■ **Selected excerpt**
By Barani Krishnan
Investing.com - Down 1% Friday to neatly reverse the previous session’s gain, gold has become a classic “yo-yo” trade as longs and shorts square off to determine the next direction for the yellow metal after this week’s worst carnage in seven years.
Gold fell nearly 3.5% on the week, the first weekly decline in 10 and the biggest setback since early May, when safe-havens and risk assets plunged together during a liquidity crunch at the height of the coronavirus scare in the United States.
Tuesday’s biggest one-day sell-off in gold since 2013 wiped 5%, or $93, off the December contract, which is the most-active on New York’s Comex, after a greater intraday swing of $129. Since then, trading in the yellow metal has turned into a game of pure nerves or, at best, high-powered chess.
December gold settled Friday’s trade down $20.60 at $1,949.80 per ounce after hitting an intraday low of $1,940.10. Just a week ago, it hit $2,089, the highest ever for any gold futures contract on Comex, before the avalanche triggered.

■ **Dataset extract**

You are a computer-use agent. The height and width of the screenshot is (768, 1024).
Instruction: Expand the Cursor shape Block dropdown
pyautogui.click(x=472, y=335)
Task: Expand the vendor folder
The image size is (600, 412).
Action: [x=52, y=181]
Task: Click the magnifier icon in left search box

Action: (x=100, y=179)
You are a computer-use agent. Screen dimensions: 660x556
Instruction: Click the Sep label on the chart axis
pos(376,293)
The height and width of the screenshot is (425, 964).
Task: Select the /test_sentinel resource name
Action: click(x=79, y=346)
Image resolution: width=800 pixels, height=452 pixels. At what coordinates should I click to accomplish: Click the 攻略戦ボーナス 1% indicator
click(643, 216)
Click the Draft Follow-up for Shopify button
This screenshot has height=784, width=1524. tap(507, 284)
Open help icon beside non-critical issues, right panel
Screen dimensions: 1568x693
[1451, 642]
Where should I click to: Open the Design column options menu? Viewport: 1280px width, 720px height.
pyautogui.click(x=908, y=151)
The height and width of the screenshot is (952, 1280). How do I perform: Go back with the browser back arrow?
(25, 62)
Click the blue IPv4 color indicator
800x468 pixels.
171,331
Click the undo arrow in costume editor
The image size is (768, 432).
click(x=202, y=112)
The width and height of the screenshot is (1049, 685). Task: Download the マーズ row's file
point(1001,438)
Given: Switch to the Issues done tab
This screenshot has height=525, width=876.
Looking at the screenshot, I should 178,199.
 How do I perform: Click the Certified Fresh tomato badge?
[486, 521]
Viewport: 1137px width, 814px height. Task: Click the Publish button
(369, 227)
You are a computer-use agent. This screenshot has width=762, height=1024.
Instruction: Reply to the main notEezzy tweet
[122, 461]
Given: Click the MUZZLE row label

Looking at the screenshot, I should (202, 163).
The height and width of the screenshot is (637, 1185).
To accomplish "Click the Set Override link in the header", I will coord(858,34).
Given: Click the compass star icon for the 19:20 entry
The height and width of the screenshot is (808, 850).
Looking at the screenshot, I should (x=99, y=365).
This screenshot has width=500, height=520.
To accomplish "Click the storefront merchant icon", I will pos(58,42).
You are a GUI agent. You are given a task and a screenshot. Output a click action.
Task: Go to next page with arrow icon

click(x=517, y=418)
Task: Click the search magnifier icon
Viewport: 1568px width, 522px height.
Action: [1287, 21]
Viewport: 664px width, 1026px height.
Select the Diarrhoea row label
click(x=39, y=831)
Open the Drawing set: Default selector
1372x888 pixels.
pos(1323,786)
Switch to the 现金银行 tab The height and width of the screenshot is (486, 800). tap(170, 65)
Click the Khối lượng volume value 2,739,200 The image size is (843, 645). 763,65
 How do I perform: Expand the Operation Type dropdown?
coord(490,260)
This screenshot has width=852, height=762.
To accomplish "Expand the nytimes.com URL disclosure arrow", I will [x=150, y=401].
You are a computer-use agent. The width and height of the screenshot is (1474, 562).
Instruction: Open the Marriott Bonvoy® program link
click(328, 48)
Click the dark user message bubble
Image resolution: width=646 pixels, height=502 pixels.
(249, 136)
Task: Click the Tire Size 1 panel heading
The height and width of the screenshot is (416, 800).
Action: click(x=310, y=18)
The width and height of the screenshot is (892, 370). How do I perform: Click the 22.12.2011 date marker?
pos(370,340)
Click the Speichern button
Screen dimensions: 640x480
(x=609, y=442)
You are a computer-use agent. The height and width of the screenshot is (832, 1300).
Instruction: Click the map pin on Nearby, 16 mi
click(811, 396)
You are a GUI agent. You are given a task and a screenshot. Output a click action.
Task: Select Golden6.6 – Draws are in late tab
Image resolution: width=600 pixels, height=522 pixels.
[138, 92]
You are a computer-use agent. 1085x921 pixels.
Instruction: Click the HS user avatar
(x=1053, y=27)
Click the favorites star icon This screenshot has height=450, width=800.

■ **Exercise description**
Continue the gold market article from the point where it stops.

■ **Response below**
“The curious case with gold is what, when and how much surprise it comes with,” said Sunil Kumar Dixit, an independent precious metals chartist. “For now, there’s no longer one-sided momentum. Volatility is on either side.”
Dixit said the “upper flanks” of gold showed a market that could go from $1990 to $2,007 and $2,015, while “lower linings” could bring a range from $1,920 to $1,900, $1,888 and $1,860.
“A range break on either side can add momentum of $40 to $100 more,” he added.
His best bullish case for gold is a ramp up to between $2,015-$2,029.
“I don't see the bulls succeeding above $2,029 to $2,039 as this will be a point of huge breakdown,” Dixit said.